Senate unanimously passes Wagoner bill to help those seeking substance-abuse treatment

Today the Senate voted 49-0 to approve Sen. Keith Wagoner’s measure to assist Washingtonians who have difficulty accessing drug- or alcohol-treatment programs because they can’t obtain a complete copy of their driving records.


“When someone is trying to better themselves and get much-needed substance abuse treatment, we should do everything we can to help them take those important steps and not put obstacles in their way,” said Wagoner, R-Sedro-Woolley.


“The limits on obtaining a full, accurate and comprehensive driver’s record from the Department of Licensing – one that includes all alcohol- and drug-related offenses – can often keep someone from receiving effective treatment or even meeting their court-ordered obligations.


“This bill would remove those unnecessary barriers, as well as guarantee that the ability to pay for production fees does not stand in the way of people receiving the treatment they need to improve their lives, meet treatment orders and better protect the public. It would also provide better and more complete information for the courts, probation officers and treatment agencies so that they can design treatment plans and requirements that are more likely to be effective.”
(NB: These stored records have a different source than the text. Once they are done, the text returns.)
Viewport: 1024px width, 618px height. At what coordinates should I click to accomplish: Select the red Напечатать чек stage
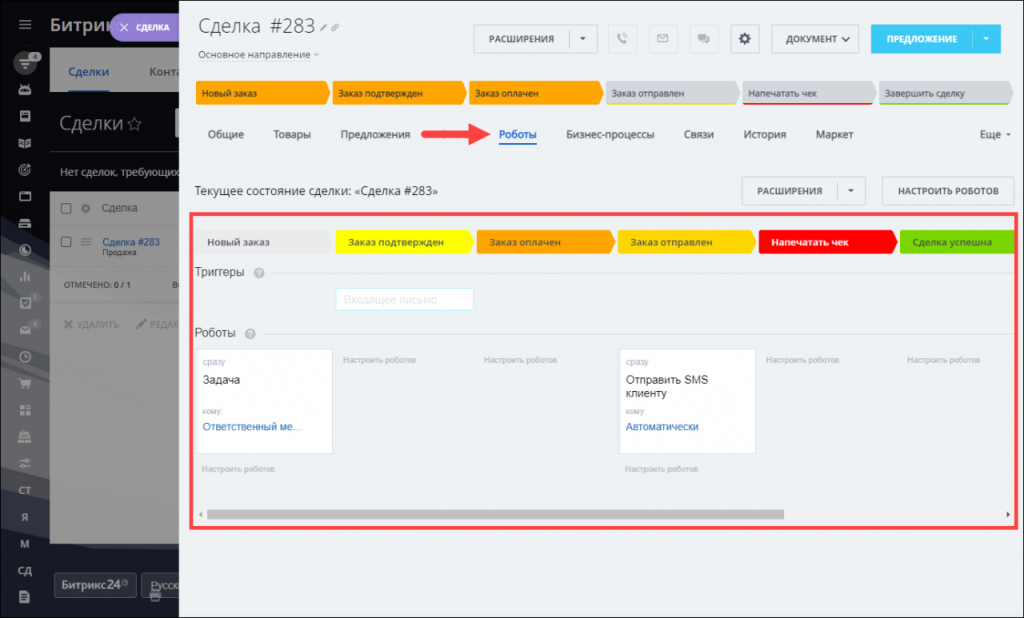click(826, 242)
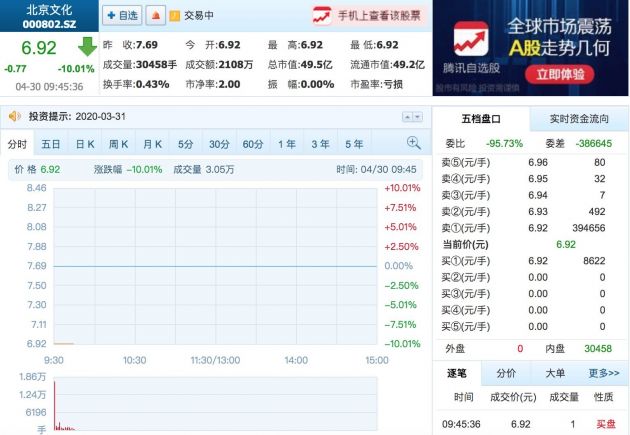Click the red chart icon for mobile viewing
This screenshot has width=630, height=435.
(x=321, y=16)
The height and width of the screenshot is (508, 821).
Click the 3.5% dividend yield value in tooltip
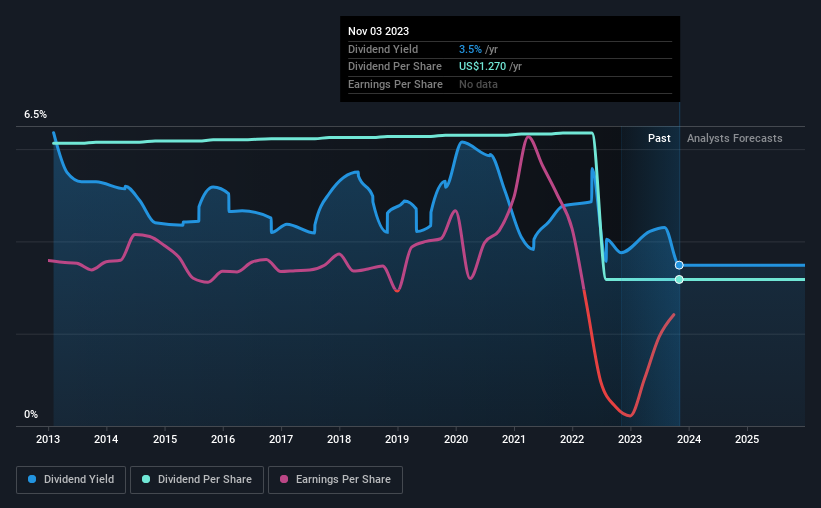pos(470,49)
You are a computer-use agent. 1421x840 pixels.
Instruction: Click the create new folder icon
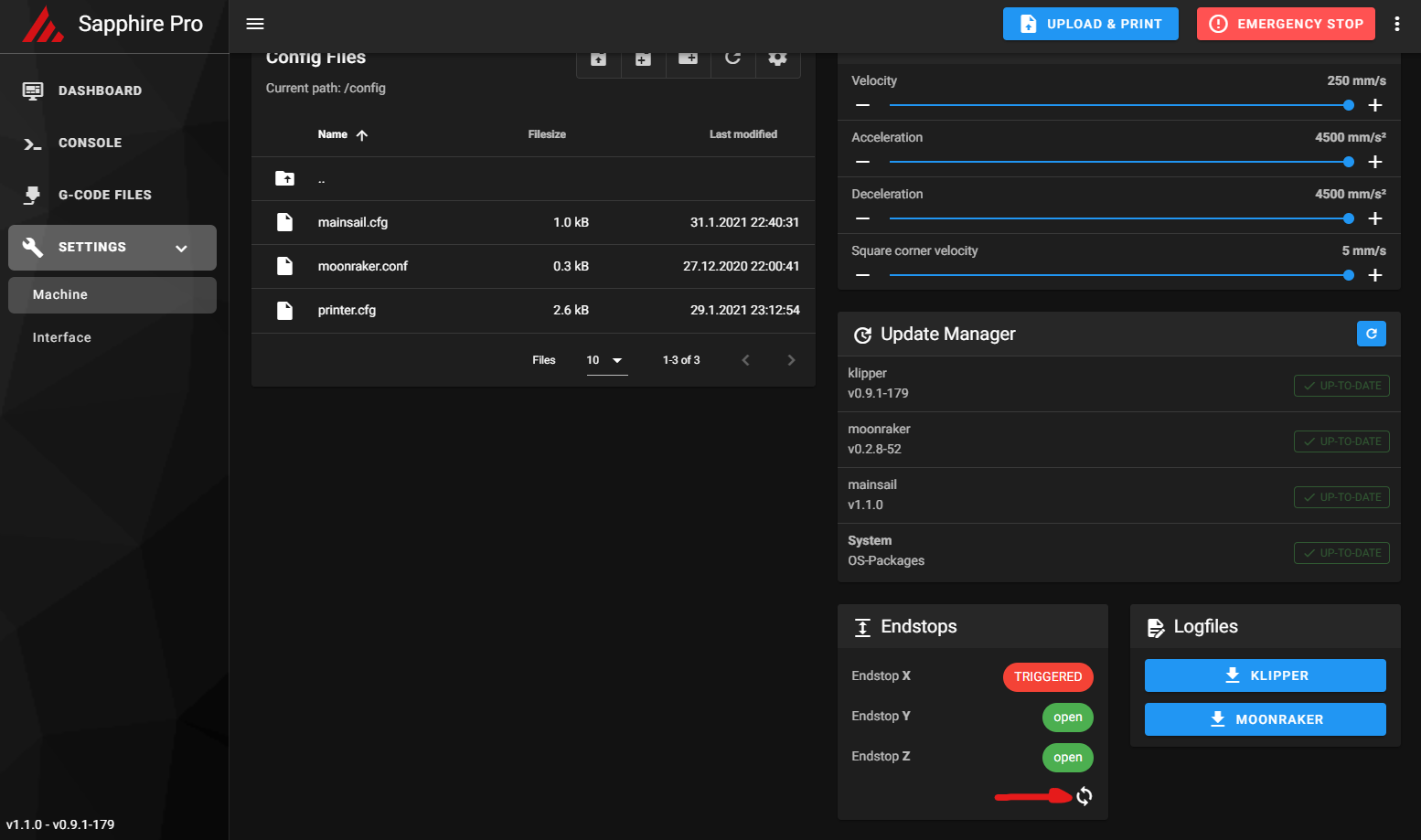click(688, 58)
Senate Bill 5347 would remove the limitation on DOL providing an abstract driving record (ADR) covering five years or less. It would also eliminate the restriction that limits records of alcohol-related offenses to a 10-year period, allowing the agency to instead provide a full copy of an individual’s ADR including all alcohol- related offenses to an alcohol or drug assessment or treatment agency for an individual who has applied for treatment.
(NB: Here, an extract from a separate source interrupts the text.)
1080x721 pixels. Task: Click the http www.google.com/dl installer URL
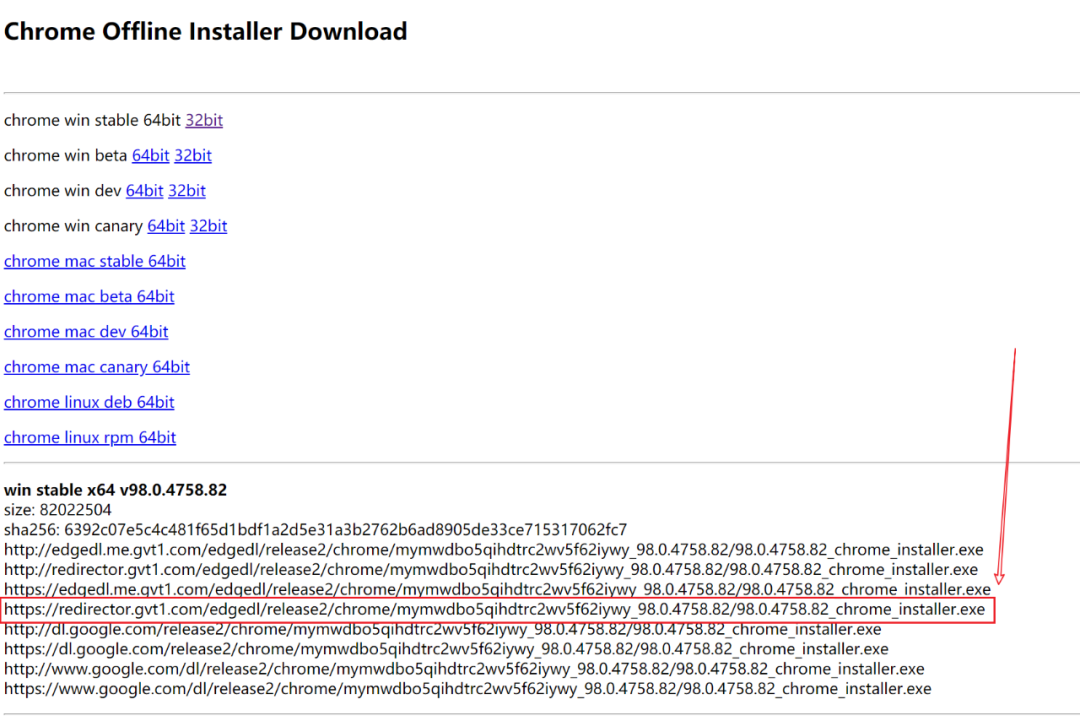(464, 669)
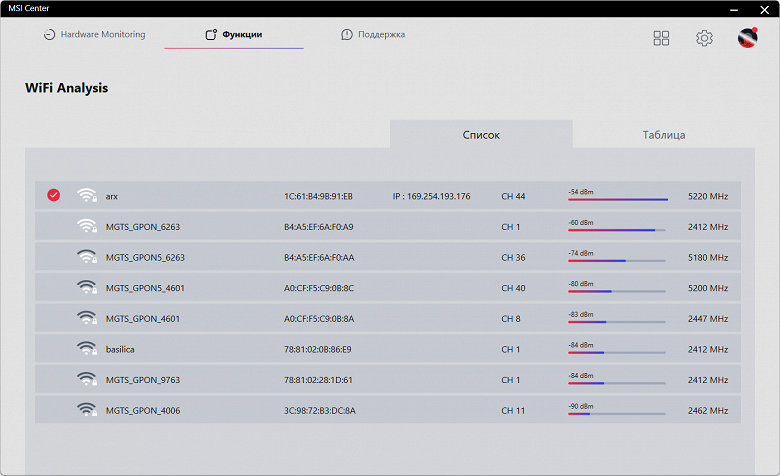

Wagoner’s bill would also allow a court to waive the fees for the production and copying of an ADR if the court finds that the individual is indigent.

“While the costs to obtain an ADR may not seem like much to many people, and doesn’t represent a significant cost to the court, it can be an insurmountable amount to a single mother, disabled veteran or someone on a small, fixed income,” Wagoner said. “Let’s not let a copying fee stand in the way of our friends and neighbors, who are trying to do the right thing and seek treatment.”

SB 5347 now goes to the House of Representatives for that chamber’s consideration.